### Given passage
.....

Re: [PATCH] hotplug: Optimize {get,put}_online_cpus()

From: Paul E. McKenney
Date: Tue Sep 24 2013 - 17:10:01 EST

Next message: Vincent Li: "[ipv4:PATCH] Allow userspace to specify primary or secondary ip on interface"
Previous message: Manfred Spraul: "Re: [PATCH] ipc/sem.c: fix update sem_otime when calling sem_op insemaphore initialization"
In reply to: Oleg Nesterov: "Re: [PATCH] hotplug: Optimize {get,put}_online_cpus()"
Next in thread: Oleg Nesterov: "Re: [PATCH] hotplug: Optimize {get,put}_online_cpus()"
Messages sorted by: [ date ] [ thread ] [ subject ] [ author ]

On Tue, Sep 24, 2013 at 06:09:59PM +0200, Peter Zijlstra wrote:
> On Tue, Sep 24, 2013 at 07:42:36AM -0700, Paul E. McKenney wrote:
> > > +#define cpuhp_writer_wake() \
> > > + wake_up_process(cpuhp_writer_task)
> > > +
> > > +#define cpuhp_writer_wait(cond) \
> > > +do { \
> > > + for (;;) { \
> > > + set_current_state(TASK_UNINTERRUPTIBLE); \
> > > + if (cond) \
> > > + break; \
> > > + schedule(); \
> > > + } \
> > > + __set_current_state(TASK_RUNNING); \
> > > +} while (0)
> >
> > Why not wait_event()? Presumably the above is a bit lighter weight,
> > but is that even something that can be measured?
>
> I didn't want to mix readers and writers on cpuhp_wq, and I suppose I
> could create a second waitqueue; that might also be a better solution
> for the NULL thing below.

That would have the advantage of being a bit less racy.

> > > + atomic_inc(&cpuhp_waitcount);
> > > +
> > > + /*
> > > + * We either call schedule() in the wait, or we'll fall through
> > > + * and reschedule on the preempt_enable() in get_online_cpus().
> > > + */
> > > + preempt_enable_no_resched();
> > > + wait_event(cpuhp_wq, !__cpuhp_writer);
> >
> > Finally! A good use for preempt_enable_no_resched(). ;-)
>
> Hehe, there were a few others, but tglx removed most with the
> schedule_preempt_disabled() primitive.

;-)

> In fact, I considered a wait_event_preempt_disabled() but was too lazy.
> That whole wait_event macro fest looks like it could use an iteration or
> two of collapse anyhow.

There are some serious layers there, aren't there?

> > > + preempt_disable();
> > > +
> > > + /*
> > > + * It would be possible for cpu_hotplug_done() to complete before
> > > + * the atomic_inc() above; in which case there is no writer waiting
> > > + * and doing a wakeup would be BAD (tm).

.....

### Written instruction A
Could you condense the paragraph of the patch discussion beginning "I didn't want to mix readers and writers on cpuhp_wq" into a short bulleted list that keeps its main points?
The patch discussion and the entries that follow it were taken from unrelated sources.

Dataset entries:
.....

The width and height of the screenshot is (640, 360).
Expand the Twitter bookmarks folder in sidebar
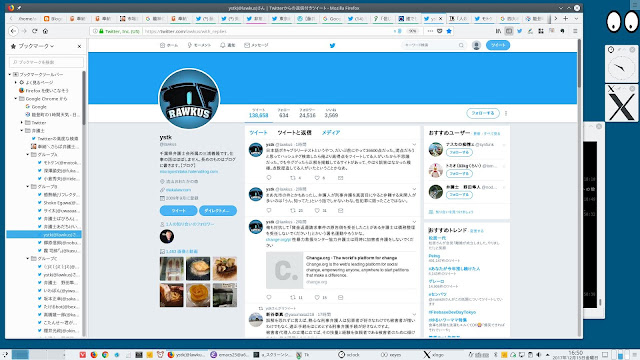(x=22, y=122)
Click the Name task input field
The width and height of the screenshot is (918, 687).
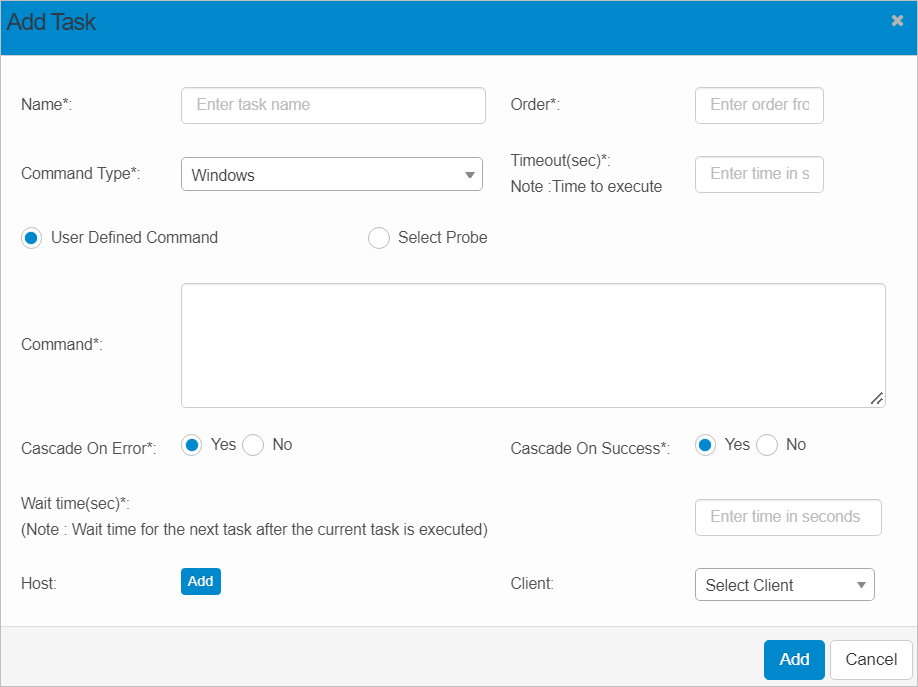332,105
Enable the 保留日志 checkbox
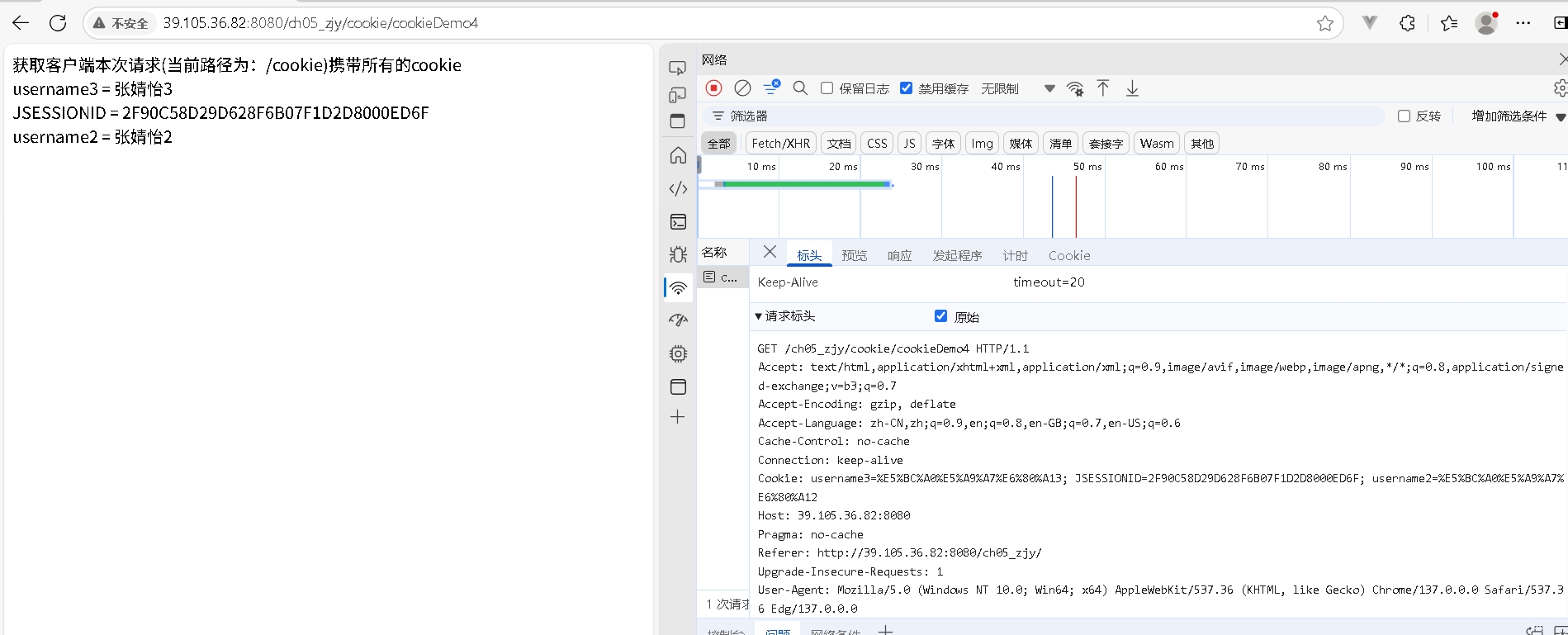1568x635 pixels. coord(827,88)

.....

### Written instruction B
Can you restate every line of the dataset entries word for word, leaving out the picture placeholders?

### Complete response A
- Readers and writers were deliberately kept from sharing cpuhp_wq.
- A second waitqueue could be created instead.
- That second waitqueue might also better solve the NULL issue raised further on.

### Complete response B
The width and height of the screenshot is (640, 360).
Expand the Twitter bookmarks folder in sidebar
(x=22, y=122)
Click the Name task input field
The width and height of the screenshot is (918, 687).
332,105
Enable the 保留日志 checkbox
1568x635 pixels. coord(827,88)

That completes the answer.